**Your objective:**
Format the items from the line containing "Given: Open the Actor menu" through the line containing "will click(x=995, y=426)." as a numbered list, omitting blank lines.

Items for locating words and elements:
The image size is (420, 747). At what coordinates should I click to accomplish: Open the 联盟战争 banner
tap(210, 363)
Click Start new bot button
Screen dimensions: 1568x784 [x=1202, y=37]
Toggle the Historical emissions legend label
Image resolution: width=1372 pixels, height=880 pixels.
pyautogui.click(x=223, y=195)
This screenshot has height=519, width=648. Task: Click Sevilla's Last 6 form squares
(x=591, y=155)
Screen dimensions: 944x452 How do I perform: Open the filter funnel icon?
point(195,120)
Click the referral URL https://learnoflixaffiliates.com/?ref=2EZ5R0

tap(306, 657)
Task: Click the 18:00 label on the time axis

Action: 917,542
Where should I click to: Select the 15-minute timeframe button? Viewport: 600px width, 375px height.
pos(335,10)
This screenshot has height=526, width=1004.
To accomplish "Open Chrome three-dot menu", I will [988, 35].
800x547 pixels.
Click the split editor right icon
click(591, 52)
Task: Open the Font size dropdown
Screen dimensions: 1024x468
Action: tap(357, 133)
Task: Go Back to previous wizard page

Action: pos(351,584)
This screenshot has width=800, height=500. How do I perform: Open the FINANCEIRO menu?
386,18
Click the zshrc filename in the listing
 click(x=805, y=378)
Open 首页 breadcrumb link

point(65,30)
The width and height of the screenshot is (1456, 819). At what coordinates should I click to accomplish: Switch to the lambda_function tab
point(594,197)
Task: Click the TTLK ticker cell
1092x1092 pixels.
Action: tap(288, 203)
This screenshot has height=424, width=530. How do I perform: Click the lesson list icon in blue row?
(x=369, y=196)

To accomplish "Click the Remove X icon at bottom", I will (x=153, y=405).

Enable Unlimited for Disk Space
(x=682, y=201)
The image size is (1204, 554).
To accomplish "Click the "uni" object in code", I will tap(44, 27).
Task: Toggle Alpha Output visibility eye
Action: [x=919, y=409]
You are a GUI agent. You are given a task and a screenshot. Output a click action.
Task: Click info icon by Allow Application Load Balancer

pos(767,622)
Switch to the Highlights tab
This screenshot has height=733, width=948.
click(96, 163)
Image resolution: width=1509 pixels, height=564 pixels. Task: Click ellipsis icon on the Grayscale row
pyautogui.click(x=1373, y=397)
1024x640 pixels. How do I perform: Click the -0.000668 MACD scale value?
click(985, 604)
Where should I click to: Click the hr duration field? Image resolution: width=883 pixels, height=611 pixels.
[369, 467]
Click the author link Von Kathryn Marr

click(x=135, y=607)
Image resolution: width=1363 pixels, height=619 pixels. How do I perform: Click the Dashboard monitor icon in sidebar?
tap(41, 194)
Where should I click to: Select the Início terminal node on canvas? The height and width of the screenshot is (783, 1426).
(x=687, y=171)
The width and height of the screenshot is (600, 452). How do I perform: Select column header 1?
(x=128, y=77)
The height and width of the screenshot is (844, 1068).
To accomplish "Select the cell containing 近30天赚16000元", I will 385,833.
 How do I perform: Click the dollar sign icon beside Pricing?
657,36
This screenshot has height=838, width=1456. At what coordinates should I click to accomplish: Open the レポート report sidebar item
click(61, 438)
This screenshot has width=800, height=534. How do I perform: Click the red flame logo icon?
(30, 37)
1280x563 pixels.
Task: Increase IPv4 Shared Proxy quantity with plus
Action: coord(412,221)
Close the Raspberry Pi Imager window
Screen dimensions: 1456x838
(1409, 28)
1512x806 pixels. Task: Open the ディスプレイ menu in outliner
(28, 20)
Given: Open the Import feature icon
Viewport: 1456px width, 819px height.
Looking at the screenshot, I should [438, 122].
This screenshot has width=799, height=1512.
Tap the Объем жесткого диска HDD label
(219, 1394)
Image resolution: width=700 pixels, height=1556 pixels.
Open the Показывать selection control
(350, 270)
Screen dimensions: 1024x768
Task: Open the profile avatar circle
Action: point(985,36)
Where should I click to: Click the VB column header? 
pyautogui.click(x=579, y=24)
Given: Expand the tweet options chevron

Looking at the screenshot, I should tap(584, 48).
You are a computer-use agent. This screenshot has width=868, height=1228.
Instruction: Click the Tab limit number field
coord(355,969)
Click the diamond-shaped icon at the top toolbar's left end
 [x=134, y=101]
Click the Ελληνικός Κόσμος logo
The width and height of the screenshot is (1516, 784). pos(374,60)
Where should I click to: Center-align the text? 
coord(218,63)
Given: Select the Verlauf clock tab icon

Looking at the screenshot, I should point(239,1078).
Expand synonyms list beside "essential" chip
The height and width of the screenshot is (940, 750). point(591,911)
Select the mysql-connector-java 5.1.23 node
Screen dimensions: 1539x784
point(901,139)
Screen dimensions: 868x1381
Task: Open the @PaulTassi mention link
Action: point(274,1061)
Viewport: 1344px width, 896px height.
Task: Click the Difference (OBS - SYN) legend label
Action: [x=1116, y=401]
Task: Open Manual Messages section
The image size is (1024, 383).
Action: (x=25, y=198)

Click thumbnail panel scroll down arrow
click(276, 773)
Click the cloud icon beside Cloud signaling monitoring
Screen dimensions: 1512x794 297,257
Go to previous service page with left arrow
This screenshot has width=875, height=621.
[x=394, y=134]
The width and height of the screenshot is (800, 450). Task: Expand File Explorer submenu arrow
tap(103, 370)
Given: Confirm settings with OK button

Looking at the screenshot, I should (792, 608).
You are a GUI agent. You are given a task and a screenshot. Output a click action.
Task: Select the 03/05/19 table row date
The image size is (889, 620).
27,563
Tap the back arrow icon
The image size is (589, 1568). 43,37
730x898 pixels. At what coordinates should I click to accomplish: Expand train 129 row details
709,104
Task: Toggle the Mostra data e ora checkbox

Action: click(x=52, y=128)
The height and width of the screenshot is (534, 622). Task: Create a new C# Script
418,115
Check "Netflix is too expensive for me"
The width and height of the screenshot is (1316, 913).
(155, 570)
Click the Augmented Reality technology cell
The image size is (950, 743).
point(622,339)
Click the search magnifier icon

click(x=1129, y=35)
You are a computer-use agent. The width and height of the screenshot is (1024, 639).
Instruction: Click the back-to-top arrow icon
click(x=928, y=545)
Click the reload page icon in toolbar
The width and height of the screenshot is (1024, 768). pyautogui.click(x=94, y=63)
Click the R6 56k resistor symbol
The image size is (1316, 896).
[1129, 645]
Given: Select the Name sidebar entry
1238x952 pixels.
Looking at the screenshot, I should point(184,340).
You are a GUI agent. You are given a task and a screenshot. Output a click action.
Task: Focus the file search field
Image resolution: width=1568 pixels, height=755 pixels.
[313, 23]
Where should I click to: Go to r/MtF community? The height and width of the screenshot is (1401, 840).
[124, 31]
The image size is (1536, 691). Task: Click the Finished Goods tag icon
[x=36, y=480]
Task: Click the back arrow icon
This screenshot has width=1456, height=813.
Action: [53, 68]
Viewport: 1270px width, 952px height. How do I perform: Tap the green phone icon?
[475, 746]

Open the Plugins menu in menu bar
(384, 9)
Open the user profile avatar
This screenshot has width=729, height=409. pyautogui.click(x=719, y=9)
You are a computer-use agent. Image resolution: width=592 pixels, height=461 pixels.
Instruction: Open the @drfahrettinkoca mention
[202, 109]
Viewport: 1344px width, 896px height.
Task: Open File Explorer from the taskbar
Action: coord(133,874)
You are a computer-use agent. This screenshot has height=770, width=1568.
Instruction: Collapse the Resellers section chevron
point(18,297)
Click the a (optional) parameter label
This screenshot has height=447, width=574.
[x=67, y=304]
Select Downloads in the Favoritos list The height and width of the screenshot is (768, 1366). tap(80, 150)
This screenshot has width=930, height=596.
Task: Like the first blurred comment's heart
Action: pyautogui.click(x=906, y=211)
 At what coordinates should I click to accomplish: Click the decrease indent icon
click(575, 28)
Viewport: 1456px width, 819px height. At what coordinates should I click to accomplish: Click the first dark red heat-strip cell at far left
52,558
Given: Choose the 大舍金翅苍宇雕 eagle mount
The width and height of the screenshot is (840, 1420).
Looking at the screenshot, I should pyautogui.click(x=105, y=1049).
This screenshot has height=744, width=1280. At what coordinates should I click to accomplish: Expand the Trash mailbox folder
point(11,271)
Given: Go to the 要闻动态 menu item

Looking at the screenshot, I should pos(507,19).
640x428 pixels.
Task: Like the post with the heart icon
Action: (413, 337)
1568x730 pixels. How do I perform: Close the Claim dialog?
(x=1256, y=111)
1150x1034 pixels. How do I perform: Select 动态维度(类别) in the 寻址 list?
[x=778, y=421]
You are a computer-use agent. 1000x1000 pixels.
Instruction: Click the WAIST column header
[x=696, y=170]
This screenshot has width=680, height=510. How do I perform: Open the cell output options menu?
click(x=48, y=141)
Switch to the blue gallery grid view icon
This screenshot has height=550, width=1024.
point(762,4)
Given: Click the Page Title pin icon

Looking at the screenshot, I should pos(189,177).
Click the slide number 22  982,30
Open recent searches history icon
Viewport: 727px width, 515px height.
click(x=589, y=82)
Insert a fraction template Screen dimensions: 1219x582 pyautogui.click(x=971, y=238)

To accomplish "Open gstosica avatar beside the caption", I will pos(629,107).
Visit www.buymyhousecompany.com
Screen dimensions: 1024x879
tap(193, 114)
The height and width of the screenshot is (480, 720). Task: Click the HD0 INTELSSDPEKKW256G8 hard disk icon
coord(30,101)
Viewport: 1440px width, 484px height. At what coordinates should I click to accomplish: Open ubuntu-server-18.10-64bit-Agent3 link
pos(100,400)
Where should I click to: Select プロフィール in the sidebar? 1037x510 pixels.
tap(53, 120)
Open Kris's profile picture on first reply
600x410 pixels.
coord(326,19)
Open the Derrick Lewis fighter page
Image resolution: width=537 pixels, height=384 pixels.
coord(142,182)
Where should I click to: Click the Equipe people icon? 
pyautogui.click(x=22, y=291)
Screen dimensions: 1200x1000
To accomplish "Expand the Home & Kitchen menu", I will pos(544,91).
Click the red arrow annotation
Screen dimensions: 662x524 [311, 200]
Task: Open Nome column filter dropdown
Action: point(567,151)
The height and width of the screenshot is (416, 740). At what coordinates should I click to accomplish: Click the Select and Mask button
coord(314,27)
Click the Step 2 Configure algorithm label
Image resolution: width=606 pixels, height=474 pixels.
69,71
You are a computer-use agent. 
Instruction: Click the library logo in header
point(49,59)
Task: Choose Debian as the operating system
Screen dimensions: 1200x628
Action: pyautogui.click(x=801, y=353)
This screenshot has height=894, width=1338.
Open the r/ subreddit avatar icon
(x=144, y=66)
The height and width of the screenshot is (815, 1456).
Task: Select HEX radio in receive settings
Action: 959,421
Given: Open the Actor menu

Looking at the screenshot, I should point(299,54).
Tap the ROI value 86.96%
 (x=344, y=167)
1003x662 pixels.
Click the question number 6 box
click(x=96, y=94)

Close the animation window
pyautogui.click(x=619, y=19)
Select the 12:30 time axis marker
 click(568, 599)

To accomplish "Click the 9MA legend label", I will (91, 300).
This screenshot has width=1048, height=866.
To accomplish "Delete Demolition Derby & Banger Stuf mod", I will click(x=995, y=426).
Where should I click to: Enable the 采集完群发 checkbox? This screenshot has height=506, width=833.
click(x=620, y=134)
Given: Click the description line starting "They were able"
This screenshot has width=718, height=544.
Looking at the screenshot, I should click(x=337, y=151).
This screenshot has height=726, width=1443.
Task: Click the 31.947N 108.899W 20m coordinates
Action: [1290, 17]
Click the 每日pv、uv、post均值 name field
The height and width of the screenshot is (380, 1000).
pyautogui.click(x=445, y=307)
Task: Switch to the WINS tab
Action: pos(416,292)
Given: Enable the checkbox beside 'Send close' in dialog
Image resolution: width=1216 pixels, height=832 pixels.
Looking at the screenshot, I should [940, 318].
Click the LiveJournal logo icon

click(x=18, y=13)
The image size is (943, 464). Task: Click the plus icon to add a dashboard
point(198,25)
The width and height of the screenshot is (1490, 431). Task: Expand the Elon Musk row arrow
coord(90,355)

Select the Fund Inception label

**Finished answer:**
1. Given: Open the Actor menu
2. Looking at the screenshot, I should point(299,54).
3. Tap the ROI value 86.96%
4.  (x=344, y=167)
5. 1003x662 pixels.
6. Click the question number 6 box
7. click(x=96, y=94)
8. Close the animation window
9. pyautogui.click(x=619, y=19)
10. Select the 12:30 time axis marker
11.  click(568, 599)
12. To accomplish "Click the 9MA legend label", I will (91, 300).
13. This screenshot has width=1048, height=866.
14. To accomplish "Delete Demolition Derby & Banger Stuf mod", I will click(x=995, y=426).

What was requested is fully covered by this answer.